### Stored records
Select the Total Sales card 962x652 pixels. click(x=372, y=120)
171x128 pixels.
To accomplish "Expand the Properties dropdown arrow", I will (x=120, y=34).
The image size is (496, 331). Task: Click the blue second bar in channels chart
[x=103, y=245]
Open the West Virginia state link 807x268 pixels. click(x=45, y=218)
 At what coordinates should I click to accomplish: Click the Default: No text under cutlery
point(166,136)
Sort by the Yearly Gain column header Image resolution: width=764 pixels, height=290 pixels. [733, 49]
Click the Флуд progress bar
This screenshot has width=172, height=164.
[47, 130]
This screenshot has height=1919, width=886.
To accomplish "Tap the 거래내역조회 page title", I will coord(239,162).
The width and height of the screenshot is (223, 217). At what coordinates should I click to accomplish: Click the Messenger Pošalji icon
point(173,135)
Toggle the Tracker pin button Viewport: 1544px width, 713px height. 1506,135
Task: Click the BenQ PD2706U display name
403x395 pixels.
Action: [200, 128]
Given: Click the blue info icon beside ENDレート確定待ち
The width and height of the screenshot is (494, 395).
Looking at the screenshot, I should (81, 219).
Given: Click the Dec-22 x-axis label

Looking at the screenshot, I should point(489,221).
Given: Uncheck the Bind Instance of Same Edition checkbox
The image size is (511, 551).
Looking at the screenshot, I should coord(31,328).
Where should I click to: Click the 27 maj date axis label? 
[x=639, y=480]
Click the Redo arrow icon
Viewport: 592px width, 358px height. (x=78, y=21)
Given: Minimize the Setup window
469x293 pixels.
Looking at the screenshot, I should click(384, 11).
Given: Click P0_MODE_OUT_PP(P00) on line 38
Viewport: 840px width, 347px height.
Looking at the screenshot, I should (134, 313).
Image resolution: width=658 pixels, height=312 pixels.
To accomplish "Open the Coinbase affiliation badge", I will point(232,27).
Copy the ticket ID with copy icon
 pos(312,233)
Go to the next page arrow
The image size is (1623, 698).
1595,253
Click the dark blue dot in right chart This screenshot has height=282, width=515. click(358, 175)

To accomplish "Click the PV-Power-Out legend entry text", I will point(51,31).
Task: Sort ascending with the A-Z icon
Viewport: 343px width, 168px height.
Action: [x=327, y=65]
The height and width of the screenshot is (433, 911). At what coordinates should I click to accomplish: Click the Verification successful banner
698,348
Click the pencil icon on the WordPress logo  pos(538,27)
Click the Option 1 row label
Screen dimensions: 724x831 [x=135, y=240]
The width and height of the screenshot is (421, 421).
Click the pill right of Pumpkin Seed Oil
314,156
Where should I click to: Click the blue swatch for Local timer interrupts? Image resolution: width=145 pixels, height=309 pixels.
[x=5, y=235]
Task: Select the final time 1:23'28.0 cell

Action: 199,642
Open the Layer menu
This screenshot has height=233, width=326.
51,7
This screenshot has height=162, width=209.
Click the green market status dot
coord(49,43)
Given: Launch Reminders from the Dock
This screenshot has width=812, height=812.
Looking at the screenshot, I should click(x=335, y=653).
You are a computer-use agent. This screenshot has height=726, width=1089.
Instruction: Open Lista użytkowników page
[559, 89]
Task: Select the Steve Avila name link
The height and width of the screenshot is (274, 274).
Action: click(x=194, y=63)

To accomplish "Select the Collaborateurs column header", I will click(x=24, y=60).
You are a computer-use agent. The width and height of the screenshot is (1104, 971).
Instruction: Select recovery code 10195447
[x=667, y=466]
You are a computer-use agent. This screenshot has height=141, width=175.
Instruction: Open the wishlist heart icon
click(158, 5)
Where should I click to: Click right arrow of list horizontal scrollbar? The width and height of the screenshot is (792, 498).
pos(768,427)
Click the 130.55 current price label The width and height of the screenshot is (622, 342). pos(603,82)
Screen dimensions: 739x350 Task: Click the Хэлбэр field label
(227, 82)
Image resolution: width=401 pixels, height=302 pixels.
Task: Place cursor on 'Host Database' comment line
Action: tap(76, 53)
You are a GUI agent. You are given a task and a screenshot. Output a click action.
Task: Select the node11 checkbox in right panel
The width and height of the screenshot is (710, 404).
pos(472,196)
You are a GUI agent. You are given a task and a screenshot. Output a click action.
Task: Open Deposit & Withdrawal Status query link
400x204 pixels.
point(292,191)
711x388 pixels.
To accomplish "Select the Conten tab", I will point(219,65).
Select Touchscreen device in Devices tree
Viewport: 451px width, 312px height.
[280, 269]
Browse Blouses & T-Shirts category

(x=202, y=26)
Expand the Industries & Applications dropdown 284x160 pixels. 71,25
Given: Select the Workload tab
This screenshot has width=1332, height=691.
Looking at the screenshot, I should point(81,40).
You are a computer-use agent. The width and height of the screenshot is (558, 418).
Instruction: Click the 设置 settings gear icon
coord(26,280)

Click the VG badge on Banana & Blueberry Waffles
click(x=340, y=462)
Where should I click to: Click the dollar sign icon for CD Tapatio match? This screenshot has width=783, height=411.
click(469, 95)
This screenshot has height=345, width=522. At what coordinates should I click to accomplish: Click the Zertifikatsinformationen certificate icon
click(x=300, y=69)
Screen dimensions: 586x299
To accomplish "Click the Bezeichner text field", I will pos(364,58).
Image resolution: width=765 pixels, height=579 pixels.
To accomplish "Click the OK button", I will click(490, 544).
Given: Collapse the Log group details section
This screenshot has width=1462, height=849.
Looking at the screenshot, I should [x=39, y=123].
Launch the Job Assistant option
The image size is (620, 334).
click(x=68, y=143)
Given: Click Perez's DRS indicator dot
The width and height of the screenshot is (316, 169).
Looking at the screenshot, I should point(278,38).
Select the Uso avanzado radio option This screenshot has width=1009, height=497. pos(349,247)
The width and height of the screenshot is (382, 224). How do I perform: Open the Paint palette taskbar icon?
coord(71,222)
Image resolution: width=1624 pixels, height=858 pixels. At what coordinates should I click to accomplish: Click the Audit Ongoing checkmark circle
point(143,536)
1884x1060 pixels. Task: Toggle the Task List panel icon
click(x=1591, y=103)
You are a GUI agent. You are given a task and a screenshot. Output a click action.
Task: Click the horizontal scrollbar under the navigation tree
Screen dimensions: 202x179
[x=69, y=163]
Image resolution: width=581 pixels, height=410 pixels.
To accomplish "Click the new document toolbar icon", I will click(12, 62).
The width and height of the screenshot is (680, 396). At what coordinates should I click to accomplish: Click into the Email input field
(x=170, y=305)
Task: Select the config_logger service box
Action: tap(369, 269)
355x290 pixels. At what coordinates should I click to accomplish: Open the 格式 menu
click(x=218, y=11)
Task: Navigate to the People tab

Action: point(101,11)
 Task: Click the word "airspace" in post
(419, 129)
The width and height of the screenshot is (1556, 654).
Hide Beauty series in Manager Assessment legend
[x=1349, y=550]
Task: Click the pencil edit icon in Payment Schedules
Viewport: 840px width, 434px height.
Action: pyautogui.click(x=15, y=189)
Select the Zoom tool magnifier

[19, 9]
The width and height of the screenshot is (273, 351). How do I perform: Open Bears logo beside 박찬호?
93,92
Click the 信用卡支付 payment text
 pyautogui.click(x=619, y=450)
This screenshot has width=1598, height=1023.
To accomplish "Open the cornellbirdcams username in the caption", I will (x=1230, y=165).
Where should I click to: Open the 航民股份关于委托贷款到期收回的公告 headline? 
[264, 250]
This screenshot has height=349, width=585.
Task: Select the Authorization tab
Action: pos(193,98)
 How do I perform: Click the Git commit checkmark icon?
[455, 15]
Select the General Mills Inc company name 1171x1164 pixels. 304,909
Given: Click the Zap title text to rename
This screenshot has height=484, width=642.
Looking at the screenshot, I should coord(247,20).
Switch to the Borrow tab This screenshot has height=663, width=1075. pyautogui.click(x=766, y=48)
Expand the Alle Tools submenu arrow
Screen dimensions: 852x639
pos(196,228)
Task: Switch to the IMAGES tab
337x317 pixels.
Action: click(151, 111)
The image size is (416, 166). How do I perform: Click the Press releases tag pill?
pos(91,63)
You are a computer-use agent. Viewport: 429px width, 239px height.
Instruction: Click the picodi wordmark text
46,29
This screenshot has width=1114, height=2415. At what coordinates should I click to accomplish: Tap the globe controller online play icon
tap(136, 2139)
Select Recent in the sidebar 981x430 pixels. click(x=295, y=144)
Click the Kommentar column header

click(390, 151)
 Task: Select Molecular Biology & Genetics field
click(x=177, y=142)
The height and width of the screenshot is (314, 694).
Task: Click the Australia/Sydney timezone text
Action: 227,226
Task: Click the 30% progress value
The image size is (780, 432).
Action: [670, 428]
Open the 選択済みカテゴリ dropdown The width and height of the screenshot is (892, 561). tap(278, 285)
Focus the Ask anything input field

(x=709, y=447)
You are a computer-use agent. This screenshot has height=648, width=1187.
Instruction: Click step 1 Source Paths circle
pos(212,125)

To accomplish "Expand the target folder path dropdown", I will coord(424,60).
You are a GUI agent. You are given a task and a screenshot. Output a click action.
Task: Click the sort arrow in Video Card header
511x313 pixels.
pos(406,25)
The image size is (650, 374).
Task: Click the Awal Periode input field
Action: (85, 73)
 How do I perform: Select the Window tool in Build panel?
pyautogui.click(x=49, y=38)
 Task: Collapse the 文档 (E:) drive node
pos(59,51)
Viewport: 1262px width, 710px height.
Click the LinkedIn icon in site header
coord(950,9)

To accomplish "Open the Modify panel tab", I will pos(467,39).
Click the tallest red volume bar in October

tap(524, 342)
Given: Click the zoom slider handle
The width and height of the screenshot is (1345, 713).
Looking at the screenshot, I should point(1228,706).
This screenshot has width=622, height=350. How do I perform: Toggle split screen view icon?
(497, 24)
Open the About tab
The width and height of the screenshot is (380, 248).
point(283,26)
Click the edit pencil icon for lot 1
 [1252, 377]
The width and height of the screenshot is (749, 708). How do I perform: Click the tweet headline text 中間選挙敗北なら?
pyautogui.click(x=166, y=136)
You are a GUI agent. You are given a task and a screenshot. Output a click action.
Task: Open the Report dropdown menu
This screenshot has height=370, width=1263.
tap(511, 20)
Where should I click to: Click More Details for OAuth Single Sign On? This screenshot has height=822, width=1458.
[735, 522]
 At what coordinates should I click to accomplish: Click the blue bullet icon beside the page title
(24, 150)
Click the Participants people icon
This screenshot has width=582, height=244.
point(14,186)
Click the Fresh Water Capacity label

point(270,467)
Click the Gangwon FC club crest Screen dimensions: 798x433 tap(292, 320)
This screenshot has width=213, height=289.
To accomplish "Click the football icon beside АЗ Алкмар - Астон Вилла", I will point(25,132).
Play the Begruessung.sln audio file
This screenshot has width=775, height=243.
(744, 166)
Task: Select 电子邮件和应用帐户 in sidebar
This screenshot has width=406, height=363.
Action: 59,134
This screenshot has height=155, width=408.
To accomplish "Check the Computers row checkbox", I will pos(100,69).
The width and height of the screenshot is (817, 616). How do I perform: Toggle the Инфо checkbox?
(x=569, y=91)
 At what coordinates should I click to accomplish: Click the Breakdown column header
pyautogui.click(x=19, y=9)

### Assignment
Search the data above for the word "button". Copy each line it is in.

### Task output
Toggle the Tracker pin button Viewport: 1544px width, 713px height. 1506,135
To accomplish "Click the OK button", I will click(490, 544).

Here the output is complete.